▸ **TASKS TO PERFORM**:
a) From the Tenterfield Nashos article, copy the passage starting at "Perry Condrick is" and ending at "of their fate.", word for word.
b) Name each of the local National Service recruits mentioned in the Tenterfield Nashos article.

▸ **EXTRACT**:
·····
Tenterfield well-represented in 10th Nashos intake

Perry Condrick during his Nasho days.

Perry Condrick during his Nasho days.

Early October marks 50 years since three local boys ‘won’ the lottery and entered National Service together, and the milestone is being marked with a special week-long reunion at Sawtell.

Perry Condrick is eagerly anticipating the gathering, although he’s the only one going of his fellow Nashos recruits. David Hickey passed away some years ago and John Rodgers is unable to attend.

They were among the 10th Nashos intake, when marbles were drawn from a barrel to determine the birthdays of the next lot of 19-year-old conscripts. His number had came up in the first intake but he was able to defer in order to complete his motor mechanics qualification. Timing wasn’t great when he eventually did go, however, being only 20 days into his marriage to Barb.

Mr Condrick said in those days the recruits were informed via letter, and most were accepting of their fate.
·····
▸ **DATA TO EXAMINE**:
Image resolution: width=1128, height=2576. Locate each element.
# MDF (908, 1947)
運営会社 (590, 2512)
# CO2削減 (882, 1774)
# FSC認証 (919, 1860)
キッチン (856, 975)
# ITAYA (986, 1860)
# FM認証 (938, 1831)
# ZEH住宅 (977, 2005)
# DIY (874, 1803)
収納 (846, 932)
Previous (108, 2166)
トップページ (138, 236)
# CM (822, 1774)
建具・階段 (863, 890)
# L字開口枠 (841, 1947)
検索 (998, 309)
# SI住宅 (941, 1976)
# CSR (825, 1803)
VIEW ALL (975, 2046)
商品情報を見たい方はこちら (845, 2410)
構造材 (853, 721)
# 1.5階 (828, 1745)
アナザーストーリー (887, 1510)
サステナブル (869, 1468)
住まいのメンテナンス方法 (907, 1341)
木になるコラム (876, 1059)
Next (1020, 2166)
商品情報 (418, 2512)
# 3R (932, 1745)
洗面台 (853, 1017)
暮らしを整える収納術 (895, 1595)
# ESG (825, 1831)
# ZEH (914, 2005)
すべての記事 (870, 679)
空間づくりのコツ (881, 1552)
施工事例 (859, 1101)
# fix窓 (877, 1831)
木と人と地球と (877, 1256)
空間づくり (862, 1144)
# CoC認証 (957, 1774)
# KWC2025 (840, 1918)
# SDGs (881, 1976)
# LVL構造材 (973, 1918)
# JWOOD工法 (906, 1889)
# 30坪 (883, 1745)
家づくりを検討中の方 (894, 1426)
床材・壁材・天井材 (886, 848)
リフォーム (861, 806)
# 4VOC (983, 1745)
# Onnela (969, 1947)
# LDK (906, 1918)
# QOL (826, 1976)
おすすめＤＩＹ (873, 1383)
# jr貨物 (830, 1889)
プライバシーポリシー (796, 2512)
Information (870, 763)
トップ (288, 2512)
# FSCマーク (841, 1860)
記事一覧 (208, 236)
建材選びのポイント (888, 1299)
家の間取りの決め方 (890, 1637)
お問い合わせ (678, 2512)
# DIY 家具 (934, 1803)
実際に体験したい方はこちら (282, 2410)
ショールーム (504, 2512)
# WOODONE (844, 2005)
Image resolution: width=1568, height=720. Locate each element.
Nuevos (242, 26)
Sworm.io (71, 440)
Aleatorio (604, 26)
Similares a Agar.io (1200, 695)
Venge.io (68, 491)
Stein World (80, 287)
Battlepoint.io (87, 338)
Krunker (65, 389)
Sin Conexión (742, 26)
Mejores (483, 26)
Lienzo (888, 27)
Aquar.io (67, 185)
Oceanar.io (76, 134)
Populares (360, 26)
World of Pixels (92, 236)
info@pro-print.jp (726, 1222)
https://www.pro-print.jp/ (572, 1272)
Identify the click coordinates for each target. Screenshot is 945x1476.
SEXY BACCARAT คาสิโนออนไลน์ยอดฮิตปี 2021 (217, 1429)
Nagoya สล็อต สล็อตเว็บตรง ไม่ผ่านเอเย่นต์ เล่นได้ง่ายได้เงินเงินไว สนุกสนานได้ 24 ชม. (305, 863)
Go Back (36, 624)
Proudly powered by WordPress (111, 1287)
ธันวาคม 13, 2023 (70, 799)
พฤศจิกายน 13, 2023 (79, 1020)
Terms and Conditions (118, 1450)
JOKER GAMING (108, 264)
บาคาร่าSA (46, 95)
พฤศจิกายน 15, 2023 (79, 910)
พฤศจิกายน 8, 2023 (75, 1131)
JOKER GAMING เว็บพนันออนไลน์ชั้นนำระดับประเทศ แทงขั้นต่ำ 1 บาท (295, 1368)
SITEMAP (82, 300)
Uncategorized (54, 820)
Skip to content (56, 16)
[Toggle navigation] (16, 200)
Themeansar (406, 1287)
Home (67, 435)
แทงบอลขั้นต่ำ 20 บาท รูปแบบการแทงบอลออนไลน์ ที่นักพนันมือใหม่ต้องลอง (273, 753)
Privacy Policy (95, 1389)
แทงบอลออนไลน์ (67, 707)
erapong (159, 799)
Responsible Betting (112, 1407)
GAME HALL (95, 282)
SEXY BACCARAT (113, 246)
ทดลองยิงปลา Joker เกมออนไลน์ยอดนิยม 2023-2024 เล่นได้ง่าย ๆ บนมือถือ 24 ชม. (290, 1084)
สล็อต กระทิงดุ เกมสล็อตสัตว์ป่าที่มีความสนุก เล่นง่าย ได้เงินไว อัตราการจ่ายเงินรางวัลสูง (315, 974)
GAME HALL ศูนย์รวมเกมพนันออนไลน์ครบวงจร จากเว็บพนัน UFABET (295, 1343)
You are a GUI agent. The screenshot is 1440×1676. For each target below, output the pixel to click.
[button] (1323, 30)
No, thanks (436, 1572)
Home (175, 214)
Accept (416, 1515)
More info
·····
▸ **RESPONSE LIST**:
a)
Perry Condrick is eagerly anticipating the gathering, although he’s the only one going of his fellow Nashos recruits. David Hickey passed away some years ago and John Rodgers is unable to attend.

They were among the 10th Nashos intake, when marbles were drawn from a barrel to determine the birthdays of the next lot of 19-year-old conscripts. His number had came up in the first intake but he was able to defer in order to complete his motor mechanics qualification. Timing wasn’t great when he eventually did go, however, being only 20 days into his marriage to Barb.

Mr Condrick said in those days the recruits were informed via letter, and most were accepting of their fate.

b) Perry Condrick, David Hickey, John Rodgers